In de honderd jaar tussen ca. 1440 en 1540 schiepen tal van schilders in de Duitse landen kunst van een nieuwe en zeer hoge kwaliteit. De inspiratie kwam nu eens uit de Nederlanden, dan weer uit Italië. In dezelfde tijd nam in veel steden de rijkdom toe, zoals Augsburg waar de rijke bankiersfamilie Fugger goede zaken deed. Bovendien was dit de tijd waarin steden en vorsten overgingen op het protestantisme of juist kozen om de paus trouw te blijven. Zo werd Augsburg protestants, maar bleef Keulen katholiek.
Op het scharnierpunt van tijdsgewrichten werkten onder meer Stefan Lochner, Lucas Cranach, Hans Burgkmair, Albrecht Dürer en vader en zoon Hans Holbein aan schilderijen en houtsnedes die zich tot op heden op populariteit mogen verheugen. Waar Lochner uiterst gedetailleerde Maria’s schilderde, was Burgkmair een van de belangrijkste portretschilders van zijn tijd. Dürer, met zijn veelzijdige oeuvre, behoeft nauwelijks introductie. Zoon Holbein, wiens carrière aan het Engelse hof hem internationaal beroemd maakte, is ook nog steeds bekend. Maar hoe zit het met zijn vader? En met Burgkmair?

Controleer uw begrip >>
A) Geef uit de tekst over de Duitse schilderkunst het gedeelte van "Op het scharnierpunt" tot en met "En met Burgkmair?" letterlijk weer.
B) Geef het vervolg op de tekst over de Duitse schilderkunst, aansluitend op de laatste zin.

Fragmenten uit gegevensset >>
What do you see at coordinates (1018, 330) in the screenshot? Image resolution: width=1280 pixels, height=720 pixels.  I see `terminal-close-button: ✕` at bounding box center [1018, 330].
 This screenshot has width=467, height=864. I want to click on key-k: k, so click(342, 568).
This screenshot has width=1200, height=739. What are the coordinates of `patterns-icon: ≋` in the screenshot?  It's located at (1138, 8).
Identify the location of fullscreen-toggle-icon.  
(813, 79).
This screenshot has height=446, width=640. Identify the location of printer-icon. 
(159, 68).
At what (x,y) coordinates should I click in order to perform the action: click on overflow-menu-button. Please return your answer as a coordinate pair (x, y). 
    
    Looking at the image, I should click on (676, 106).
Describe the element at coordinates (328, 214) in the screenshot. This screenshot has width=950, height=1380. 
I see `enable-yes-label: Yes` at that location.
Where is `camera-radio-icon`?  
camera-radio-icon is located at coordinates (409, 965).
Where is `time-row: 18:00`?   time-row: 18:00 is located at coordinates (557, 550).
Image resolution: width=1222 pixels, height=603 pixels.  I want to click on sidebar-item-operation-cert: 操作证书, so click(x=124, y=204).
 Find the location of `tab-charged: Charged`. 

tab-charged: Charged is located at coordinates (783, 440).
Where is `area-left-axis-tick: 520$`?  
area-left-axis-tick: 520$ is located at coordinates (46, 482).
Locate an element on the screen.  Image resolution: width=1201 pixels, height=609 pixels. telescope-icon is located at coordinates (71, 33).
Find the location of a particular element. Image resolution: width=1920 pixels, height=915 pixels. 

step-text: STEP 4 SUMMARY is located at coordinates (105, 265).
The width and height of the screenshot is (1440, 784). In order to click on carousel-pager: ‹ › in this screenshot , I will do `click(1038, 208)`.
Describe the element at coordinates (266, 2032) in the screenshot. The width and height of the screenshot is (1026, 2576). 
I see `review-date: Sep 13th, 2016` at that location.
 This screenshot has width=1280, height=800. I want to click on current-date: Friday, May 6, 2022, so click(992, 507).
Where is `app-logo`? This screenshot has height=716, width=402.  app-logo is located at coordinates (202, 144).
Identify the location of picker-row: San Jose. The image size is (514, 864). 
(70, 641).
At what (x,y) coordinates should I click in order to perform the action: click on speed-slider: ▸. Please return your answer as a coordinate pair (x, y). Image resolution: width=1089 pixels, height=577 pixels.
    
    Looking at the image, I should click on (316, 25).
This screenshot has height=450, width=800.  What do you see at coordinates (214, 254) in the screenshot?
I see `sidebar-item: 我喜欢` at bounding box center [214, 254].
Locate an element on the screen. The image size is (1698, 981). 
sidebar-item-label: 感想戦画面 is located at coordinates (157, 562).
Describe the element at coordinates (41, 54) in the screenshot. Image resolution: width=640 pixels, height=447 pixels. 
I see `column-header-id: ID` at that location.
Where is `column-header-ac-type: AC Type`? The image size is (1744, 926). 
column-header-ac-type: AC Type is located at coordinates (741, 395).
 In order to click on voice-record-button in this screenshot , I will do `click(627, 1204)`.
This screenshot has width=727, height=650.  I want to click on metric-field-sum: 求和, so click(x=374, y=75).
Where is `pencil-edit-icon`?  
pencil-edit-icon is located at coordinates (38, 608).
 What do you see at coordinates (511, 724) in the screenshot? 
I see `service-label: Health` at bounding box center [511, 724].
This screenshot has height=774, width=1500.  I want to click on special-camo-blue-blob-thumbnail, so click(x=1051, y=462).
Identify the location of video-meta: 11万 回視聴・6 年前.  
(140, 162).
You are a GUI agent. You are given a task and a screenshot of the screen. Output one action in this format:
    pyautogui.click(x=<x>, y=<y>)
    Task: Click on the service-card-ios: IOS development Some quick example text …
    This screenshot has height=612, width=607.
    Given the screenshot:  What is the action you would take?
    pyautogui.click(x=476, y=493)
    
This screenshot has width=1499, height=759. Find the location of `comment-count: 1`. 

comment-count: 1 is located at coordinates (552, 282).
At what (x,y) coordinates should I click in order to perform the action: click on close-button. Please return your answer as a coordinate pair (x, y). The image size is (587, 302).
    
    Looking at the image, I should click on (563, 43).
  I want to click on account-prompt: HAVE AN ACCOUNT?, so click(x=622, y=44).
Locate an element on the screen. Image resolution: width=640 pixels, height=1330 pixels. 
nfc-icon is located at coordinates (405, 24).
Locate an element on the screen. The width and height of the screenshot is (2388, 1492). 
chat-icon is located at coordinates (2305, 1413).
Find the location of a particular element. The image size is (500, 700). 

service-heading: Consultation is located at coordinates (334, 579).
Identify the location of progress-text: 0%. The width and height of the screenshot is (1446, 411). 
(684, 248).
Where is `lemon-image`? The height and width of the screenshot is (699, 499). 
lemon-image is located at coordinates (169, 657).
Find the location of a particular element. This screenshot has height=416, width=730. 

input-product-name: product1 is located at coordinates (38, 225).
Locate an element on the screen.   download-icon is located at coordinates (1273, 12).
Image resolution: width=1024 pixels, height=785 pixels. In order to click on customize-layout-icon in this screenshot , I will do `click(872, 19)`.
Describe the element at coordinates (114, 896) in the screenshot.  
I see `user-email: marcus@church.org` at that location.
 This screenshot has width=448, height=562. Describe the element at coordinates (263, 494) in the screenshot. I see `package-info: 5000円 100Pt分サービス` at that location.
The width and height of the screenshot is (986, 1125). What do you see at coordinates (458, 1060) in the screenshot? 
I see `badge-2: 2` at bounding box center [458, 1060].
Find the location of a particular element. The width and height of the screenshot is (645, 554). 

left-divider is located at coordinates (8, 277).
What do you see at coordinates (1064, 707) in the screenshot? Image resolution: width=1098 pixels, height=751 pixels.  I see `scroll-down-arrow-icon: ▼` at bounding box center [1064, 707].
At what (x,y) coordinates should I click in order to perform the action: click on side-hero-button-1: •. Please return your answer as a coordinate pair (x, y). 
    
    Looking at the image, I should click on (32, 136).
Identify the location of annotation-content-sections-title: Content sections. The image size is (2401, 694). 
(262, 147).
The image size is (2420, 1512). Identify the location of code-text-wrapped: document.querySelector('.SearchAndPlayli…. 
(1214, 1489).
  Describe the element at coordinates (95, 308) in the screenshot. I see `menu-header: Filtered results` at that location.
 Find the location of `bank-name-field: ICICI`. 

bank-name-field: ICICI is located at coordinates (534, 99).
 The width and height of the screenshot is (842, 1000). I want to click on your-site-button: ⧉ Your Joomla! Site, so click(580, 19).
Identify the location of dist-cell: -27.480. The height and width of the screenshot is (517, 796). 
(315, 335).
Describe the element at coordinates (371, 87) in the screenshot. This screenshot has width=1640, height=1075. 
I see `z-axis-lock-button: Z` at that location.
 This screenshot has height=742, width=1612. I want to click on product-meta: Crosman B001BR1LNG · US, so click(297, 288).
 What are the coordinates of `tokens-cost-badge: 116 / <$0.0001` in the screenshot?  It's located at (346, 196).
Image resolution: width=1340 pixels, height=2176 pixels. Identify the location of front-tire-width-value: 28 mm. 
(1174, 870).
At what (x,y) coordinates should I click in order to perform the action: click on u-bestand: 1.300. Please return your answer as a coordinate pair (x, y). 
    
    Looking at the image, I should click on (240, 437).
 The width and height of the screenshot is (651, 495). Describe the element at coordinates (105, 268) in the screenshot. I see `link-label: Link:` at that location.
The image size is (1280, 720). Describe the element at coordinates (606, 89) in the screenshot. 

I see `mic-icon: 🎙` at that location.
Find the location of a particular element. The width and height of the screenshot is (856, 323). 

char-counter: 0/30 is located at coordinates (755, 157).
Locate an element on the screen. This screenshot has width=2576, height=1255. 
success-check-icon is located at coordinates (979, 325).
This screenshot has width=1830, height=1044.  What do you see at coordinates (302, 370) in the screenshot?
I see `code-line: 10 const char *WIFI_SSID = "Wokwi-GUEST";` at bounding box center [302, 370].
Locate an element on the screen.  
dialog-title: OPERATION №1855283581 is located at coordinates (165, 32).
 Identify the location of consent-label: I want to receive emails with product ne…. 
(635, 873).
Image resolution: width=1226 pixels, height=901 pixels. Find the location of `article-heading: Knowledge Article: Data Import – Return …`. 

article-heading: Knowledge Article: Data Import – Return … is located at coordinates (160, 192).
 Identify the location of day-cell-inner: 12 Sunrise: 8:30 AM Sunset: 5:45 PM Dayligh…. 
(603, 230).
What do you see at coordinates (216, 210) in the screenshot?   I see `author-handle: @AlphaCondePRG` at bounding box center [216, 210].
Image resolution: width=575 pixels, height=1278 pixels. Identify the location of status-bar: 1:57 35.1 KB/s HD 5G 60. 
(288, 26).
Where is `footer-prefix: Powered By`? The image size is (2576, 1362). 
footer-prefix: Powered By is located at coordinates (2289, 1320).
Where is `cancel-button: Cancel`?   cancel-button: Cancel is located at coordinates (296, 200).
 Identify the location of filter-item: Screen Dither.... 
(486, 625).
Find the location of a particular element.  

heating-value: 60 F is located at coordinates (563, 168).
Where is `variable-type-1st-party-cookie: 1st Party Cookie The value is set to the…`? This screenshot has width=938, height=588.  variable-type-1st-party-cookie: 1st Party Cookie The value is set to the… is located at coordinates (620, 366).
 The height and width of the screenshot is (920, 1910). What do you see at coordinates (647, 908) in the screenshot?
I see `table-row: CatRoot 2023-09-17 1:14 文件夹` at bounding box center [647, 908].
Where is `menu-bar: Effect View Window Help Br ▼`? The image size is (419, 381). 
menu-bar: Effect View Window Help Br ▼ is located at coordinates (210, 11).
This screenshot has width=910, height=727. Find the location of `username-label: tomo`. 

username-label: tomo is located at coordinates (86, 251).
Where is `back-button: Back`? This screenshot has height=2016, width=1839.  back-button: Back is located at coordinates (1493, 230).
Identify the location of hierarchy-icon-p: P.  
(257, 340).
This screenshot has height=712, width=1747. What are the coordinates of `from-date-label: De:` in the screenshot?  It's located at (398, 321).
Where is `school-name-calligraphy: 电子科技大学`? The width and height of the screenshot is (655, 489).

Antwoorden >>
A)
Op het scharnierpunt van tijdsgewrichten werkten onder meer Stefan Lochner, Lucas Cranach, Hans Burgkmair, Albrecht Dürer en vader en zoon Hans Holbein aan schilderijen en houtsnedes die zich tot op heden op populariteit mogen verheugen. Waar Lochner uiterst gedetailleerde Maria’s schilderde, was Burgkmair een van de belangrijkste portretschilders van zijn tijd. Dürer, met zijn veelzijdige oeuvre, behoeft nauwelijks introductie. Zoon Holbein, wiens carrière aan het Engelse hof hem internationaal beroemd maakte, is ook nog steeds bekend. Maar hoe zit het met zijn vader? En met Burgkmair?

B)
In twee afleveringen ziet u de Duitse kunst van de late middeleeuwen en de renaissance in haar historische context. U ziet hoe het individu emancipeerde, hoe nieuwe thema’s werden geïntroduceerd en wat de positie was van religieuze kunst.
U volgt het tweeluik thuis op uw computer of tablet en ziet de afbeeldingen die u anders in de zaal zou zien. U hoort de spreker en kan hem desgewenst ook zien. Bovendien bestaat de mogelijkheid tot het stellen van vragen. Wie op de avonden zelf verhinderd is, kan een zonder publiek gemaakte opname van de twee lezingen bekijken.
Het tweeluik wordt verzorgd door drs. Krzysztof Dobrowolski-Onclin.